Scientists, Stop Thinking Explaining Science Will Fix Things Short version: Spend less time explaining how something works and more time explaining why people should care. (Or perhaps speak more simply so Trump Supporters can understand). ;-)
By the way, this comes timely, as NdGT had a short 4-minute video the other day, which he claims contains the "most important words he has ever said", and is about science in America:
HERE.
As for the issue at hand, I'd say the problem is people think belief is a valid answer. If they don't believe something then it doesn't matter what evidence science presents, it won't change their mind. Scientists use the scientific method and if evidence is contrary to current understanding, and the evidence holds up then the current understanding must change to fit the new evidence. The problem with belief is that it doesn't change despite new evidence and in fact it may get more entrenched as we're seeing with denial of evolution and climate change.
Educating people about science is more about giving them the tools to change their beliefs and accept that their worldview could be wrong. That's why when Ken Ham was asked what it would take to change his belief and he said 'nothing would' whereas Bill Nye replied 'evidence' then you can see the difference in black and white. If you won't change your view in the face of evidence then you're a lost cause and I'm not going to try and educate you.
On the other hand, there is a moral imperative on us all to understand the consequences of our actions. There is therefore a moral imperative on those who understand more clearly what those consequences are to explain what they are and why. This includes scientists.
This doesn't give those who understand authority to change what others do. Furthermore if, as the article suggests, they state their case in emotional terms in the hope of becoming more persuasive, or if, further, they start to oversimplify, exaggerate, or outright lie, in order to state a stronger case than they can honestly justify, they will, in the long run, defeat their own case and be justly ignored. The current reputation of dietary advice is a pretty good example of this, with most people remembering receiving contradictory advice at different times.
Perhaps I am casting scientists in the role of perpetual Cassandra, but better that than self-elected dictator. I think there are very few cases when any one person, however expert, knows all of the consequences of a particular decision, economic and political as well as technical, and so could sensibly be given dictatorial authority over that decision by virtue of their expertise.

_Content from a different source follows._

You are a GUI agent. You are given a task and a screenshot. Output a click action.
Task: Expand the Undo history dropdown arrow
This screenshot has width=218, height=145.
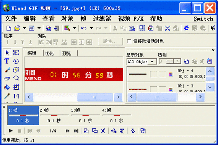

As for the "dumbing down", I'll just conclude by citing Sagan:
"I have a foreboding of an America in my children's or grandchildren's time - when the United States is a service and information economy; when nearly all the key manufacturing industries have slipped away countries; when awesome technological powers are in the hands of a very few, and no one representing the public interest can even grasp the issues; when the people have lost the ability to set their own agendas or knowledgeably question those in authority; when, clutching our crystals and nervously consulting our horoscopes, our critical faculties in decline, unable to distinguish between what feels good and what's true, we slide, almost without noticing, back into superstition and darkness.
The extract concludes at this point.